I want to download a lot of protein sequences for a metaproteomics study and for hundreds of Genus( under which comes multiple species). My Esearch/Efetch command looks like this but appears to be quite slow and though I belong to University with high speed net connection, download is quite slow and many a times the link gets broken.
esearch -db "protein" -query "txid374666[Organism]" | efetch -format fasta > txid_374666.fasta
Then I lifted the following Python code from a biostars thread . This is slow again , and sometimes issues "bad gateway" error. Can anybody suggest some fast way of downloading the sequences? Thanks
from Bio import Entrez
import json
import pandas as pd
import time
def get_ids(response) -> list:
j = json.loads(response.read())
return list(j['esearchresult']['idlist'])

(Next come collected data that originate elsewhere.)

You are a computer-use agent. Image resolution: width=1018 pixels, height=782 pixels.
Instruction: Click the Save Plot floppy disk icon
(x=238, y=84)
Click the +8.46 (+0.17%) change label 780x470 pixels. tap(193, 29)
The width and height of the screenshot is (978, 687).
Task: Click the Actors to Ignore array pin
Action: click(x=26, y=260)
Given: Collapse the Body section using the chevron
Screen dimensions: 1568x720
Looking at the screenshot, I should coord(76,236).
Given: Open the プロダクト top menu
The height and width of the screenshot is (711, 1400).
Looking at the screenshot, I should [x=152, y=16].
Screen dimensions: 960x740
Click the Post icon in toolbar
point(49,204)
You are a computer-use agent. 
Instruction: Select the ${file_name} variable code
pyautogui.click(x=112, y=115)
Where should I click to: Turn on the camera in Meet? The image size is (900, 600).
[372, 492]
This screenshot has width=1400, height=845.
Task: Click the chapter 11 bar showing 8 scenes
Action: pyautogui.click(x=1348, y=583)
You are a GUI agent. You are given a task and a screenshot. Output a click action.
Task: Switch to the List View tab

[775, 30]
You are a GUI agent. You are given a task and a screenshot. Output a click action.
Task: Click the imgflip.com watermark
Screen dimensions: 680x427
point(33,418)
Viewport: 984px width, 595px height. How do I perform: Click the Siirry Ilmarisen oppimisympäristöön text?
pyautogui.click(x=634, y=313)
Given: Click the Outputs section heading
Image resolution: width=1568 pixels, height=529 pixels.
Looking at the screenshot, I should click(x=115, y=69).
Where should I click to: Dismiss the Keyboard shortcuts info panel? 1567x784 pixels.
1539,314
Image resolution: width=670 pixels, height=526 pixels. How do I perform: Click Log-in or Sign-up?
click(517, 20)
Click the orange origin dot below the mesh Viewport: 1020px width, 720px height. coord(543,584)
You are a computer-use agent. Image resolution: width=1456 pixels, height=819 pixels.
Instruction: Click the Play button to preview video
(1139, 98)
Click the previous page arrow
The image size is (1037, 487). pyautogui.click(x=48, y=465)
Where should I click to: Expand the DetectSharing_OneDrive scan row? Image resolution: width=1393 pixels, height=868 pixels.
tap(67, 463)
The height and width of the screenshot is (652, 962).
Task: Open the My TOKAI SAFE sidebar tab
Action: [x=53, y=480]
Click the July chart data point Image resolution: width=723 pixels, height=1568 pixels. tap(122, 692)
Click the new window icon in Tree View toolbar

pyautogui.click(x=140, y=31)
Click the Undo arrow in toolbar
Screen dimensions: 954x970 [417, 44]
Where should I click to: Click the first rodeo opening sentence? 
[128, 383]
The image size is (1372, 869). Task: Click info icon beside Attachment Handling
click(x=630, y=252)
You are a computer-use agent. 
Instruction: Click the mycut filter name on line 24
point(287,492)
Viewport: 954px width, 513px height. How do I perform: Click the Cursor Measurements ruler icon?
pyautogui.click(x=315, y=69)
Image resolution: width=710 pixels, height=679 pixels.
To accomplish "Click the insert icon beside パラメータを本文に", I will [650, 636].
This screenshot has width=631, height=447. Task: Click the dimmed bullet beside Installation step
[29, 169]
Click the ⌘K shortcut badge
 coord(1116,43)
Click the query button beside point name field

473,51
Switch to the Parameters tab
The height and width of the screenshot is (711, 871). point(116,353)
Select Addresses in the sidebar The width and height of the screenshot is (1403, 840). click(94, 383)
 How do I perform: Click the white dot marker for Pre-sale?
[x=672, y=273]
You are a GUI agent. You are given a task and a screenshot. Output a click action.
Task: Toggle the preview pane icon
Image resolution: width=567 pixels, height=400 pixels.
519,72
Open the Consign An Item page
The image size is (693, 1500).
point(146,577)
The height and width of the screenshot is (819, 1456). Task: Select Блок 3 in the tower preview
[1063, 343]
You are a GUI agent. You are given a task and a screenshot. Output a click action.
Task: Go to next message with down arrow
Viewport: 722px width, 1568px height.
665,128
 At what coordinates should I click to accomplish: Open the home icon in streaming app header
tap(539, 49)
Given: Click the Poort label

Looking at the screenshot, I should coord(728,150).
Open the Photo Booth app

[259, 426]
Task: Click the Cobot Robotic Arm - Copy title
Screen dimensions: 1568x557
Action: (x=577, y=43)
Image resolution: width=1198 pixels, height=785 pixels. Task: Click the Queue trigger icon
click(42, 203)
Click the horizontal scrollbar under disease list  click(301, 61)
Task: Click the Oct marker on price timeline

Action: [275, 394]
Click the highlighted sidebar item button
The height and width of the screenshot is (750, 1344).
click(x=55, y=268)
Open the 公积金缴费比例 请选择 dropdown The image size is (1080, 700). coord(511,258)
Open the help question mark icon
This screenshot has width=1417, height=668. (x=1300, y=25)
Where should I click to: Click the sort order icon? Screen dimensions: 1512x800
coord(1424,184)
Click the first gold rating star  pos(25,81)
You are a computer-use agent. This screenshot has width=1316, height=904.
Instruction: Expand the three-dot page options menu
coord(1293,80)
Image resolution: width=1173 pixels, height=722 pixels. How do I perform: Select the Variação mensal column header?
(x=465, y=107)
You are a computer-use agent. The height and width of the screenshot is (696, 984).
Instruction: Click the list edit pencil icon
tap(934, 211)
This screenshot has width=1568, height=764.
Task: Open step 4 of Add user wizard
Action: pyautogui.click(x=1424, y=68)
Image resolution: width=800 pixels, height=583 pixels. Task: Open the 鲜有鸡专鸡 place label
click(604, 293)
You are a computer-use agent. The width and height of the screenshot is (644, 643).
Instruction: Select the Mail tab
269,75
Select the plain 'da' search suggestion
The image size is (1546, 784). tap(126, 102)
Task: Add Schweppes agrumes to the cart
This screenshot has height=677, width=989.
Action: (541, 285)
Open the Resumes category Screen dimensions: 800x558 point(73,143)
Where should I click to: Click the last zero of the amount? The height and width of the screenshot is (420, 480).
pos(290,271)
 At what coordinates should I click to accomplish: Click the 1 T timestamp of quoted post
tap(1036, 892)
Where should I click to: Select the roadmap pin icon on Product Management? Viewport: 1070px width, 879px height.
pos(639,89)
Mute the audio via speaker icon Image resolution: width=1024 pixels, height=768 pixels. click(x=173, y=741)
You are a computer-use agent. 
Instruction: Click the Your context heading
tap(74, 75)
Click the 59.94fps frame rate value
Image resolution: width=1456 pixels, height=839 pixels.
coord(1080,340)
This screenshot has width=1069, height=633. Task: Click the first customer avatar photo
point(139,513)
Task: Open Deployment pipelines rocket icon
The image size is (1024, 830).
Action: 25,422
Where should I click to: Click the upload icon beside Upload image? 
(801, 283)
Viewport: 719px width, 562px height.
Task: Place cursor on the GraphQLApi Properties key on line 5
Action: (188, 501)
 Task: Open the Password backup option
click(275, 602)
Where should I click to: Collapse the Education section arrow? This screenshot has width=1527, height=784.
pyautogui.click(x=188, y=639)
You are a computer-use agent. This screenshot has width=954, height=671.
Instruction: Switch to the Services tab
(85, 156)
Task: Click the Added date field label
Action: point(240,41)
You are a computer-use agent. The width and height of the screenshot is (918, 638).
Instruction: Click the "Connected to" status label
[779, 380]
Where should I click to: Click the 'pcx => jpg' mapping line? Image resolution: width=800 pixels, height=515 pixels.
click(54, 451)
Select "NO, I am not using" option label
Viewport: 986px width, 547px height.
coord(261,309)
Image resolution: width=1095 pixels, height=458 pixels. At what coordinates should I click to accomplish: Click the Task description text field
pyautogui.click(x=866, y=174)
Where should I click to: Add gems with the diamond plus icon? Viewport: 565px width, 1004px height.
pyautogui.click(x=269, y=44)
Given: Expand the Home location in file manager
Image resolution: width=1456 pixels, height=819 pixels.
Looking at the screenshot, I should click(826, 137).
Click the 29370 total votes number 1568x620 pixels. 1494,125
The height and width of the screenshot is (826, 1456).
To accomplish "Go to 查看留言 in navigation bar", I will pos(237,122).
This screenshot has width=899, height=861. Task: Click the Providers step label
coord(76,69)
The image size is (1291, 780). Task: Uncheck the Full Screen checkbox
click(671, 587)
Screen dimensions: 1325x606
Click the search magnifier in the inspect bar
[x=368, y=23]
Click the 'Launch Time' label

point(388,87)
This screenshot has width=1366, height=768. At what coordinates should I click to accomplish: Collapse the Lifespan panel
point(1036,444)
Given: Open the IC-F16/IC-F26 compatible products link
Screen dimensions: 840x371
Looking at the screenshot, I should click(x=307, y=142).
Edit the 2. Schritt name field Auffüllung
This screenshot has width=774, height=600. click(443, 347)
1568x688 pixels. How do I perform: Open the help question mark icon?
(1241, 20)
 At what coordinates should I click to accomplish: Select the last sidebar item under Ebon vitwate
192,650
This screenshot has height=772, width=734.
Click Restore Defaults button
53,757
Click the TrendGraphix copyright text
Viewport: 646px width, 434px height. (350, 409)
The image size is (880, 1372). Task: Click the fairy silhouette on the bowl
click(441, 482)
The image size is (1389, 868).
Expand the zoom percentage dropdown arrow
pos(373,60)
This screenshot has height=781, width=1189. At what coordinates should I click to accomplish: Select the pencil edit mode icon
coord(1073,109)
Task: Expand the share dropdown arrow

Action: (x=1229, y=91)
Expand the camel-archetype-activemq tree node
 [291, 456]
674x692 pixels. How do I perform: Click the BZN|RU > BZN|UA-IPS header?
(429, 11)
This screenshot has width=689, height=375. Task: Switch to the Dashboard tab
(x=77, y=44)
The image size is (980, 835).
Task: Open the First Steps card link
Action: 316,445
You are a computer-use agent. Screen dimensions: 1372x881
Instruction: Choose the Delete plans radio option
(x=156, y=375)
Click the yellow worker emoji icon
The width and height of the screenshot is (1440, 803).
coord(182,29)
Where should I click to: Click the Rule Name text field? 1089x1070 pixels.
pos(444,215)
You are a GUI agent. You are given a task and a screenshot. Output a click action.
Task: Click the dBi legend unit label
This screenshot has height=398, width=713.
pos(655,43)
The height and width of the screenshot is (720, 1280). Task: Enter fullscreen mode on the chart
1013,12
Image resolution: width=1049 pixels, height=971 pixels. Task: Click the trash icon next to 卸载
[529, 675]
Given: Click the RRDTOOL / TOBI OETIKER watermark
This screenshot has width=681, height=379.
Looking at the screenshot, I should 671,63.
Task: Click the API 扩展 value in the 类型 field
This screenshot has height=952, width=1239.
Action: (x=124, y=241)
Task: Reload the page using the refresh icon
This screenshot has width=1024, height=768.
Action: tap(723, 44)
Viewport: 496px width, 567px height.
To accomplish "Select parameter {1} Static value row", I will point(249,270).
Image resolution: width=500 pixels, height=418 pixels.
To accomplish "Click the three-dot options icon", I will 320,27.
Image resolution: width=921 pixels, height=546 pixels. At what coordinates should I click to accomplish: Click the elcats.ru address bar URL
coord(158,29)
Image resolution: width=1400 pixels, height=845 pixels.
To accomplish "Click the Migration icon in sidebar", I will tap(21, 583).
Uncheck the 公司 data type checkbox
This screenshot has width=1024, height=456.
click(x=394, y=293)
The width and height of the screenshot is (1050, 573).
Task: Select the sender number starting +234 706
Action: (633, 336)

Entrez.email = "my.name@myuniv.edu"
RETMAX = 990000
txids =[187492] #100K sequences
for txid in txids:
prids = get_ids(Entrez.esearch(db="Protein", term=F"txid{txid}[Organism]", retmax=RETMAX, retmode="json"))
with open(f"taxid_{txid}.fasta", 'w') as file:
start_time = time.time()
for prid in prids:
# print(json.loads(Entrez.esummary(db="Protein", id=prid, retmode="json").read())['result'][prid])
fasta = Entrez.efetch(db="Protein", id=prid, rettype="fasta", retmode="text").read()
file.write(fasta)
print("--- %s minutes, %s proteins , taxid_%s ---" % ( (time.time() - start_time)//60 ,len(prids), txid ))
Thanks a ton